The daughter who is supposed to grow up and be something

but has no idea what that something is

or how to find it and pursue it

 

the way that Row pursues a player.

 

The daughter who can’t seem to let go of her mother.

The daughter who still wishes that she could be held forever.

 

 

Row


Ten minutes later

Kennedy texts again.

 

Do you want

to build a

snowmaaaan?

 

I am not

your Elsa,

I text back.

 

Well, then,

ask your sister.

 

 

Row


I type and delete

and type again

and let the words

sit on the screen

like turtles on a log

sunning themselves

in springtime.

 

Ariana’s not here.

 

 

Ariana


I once saw Row talking to Rory from Studio Art;

Busy, the girl who invited me to her house in seventh grade,

the girl with the magazines and a friendship I thought

that maybe I could have had; and Paola,

the girl that everyone thought was Row’s older sister,

 

because they’re both brown and play soccer,

and except for the whole different-parents,

different-last-name thing, people still assume that they are.

 

Row and I haven’t been at the same school together

since California.
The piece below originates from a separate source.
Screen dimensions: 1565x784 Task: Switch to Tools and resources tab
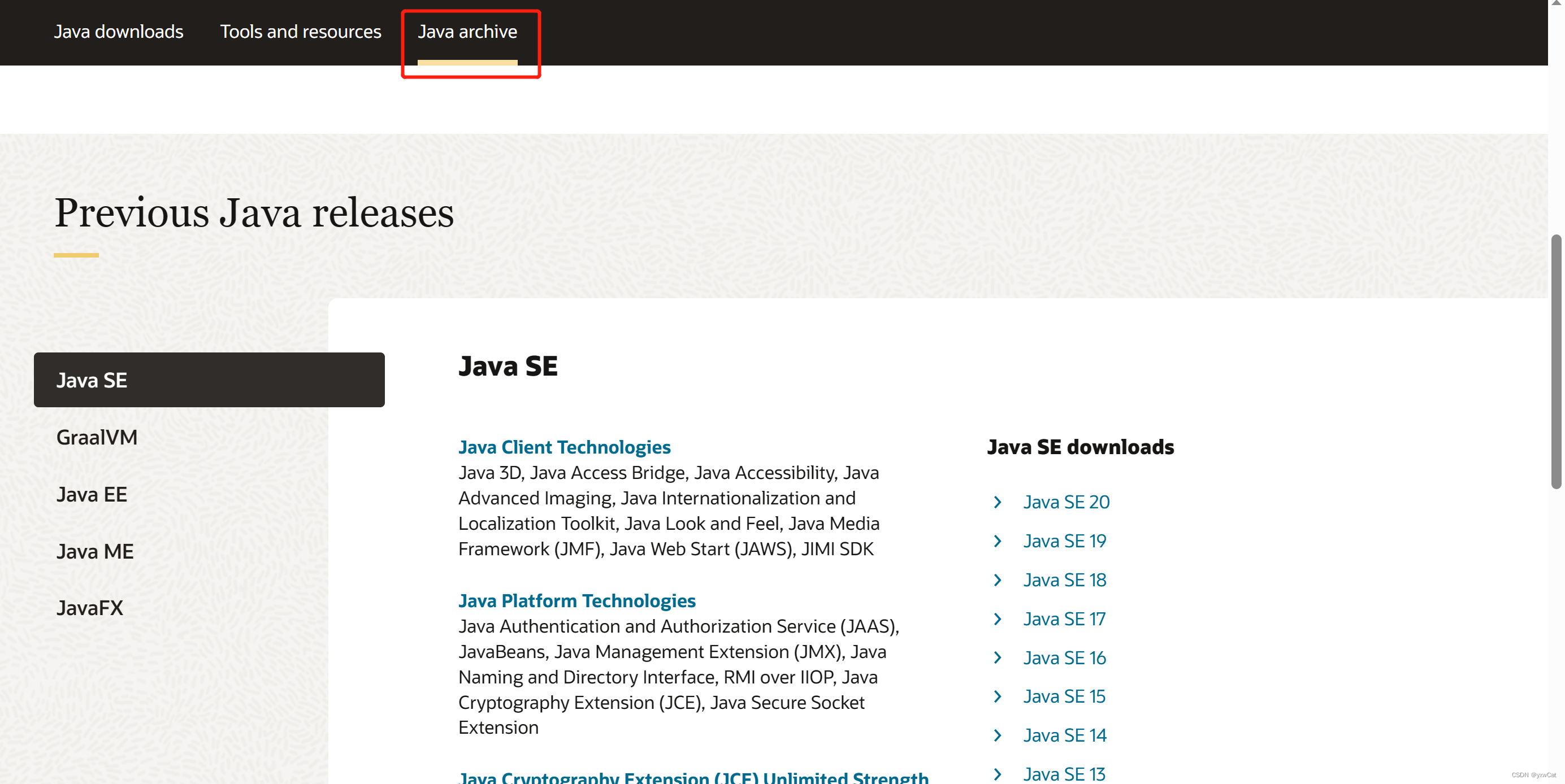click(300, 32)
Since before Mom died.

 

We haven’t had to occupy the same halls,

interact with the same people.

 

Row hasn’t had to see me, in my world,

and now she was here, and it was her world.

 

It was like suddenly my sister was different.

Not my little sister. But one of them.

 

One of the normal, well-adjusted girls

who could walk down the hall

every day and talk to people.

 

One of the girls who had a lunch table to sit at,

friends who texted her, a whole team of people

who called out her number down the hall.

 

I didn’t recognize her.

I didn’t recognize myself.

 

It was senior year and I didn’t even have

a regular table to sit at in the cafeteria.

 

Like all the years before I snuck bites of food

in the library during lunch while doing homework,

and for all these years it has been fine. I even liked it.

 

But I watched Row talk to Busy, Rory, and Paola.

 

I didn’t want her to know that after all these years

I hadn’t moved on. I hadn’t found my place

in this world like she had. I hadn’t figured out

who I was, and it scared me. Because someday

I needed to leave, and what was I supposed to do

with an entire future?

 

What would Row say if she found out

I wasn’t a good model to follow? I wasn’t

a sister who would pave the way. That she

didn’t have a mother or an older sister around to guide her.

 

I didn’t want her to see me, so

 

I slipped around the corner and disappeared.

 

 

Row


Why would anyone

go outside in this weather?

Kennedy texts back.

 

There’s, like, seven inches of snow

and it’s fifteen degrees out at best.

 

I look out the window again

and see ice crystals swirl into snowdrifts.

Where is she?

 

I try to push aside the feeling

of being left behind.

 

So, you wanna come over here?

I text. I feel a small pang of guilt

immediately after pushing send.

Like I’m trying to replace

Ariana with Kennedy.

 

I don’t know.

Maybe I am.

Maybe I should.

 

You heard me, right?

Why on earth would I want

to trudge through this weather

and hang out at your house?

 

Because we’re friends.

Then I drop in an emoji

of two girls dancing.

 

 

Ariana


The bus stops at the next station an hour later.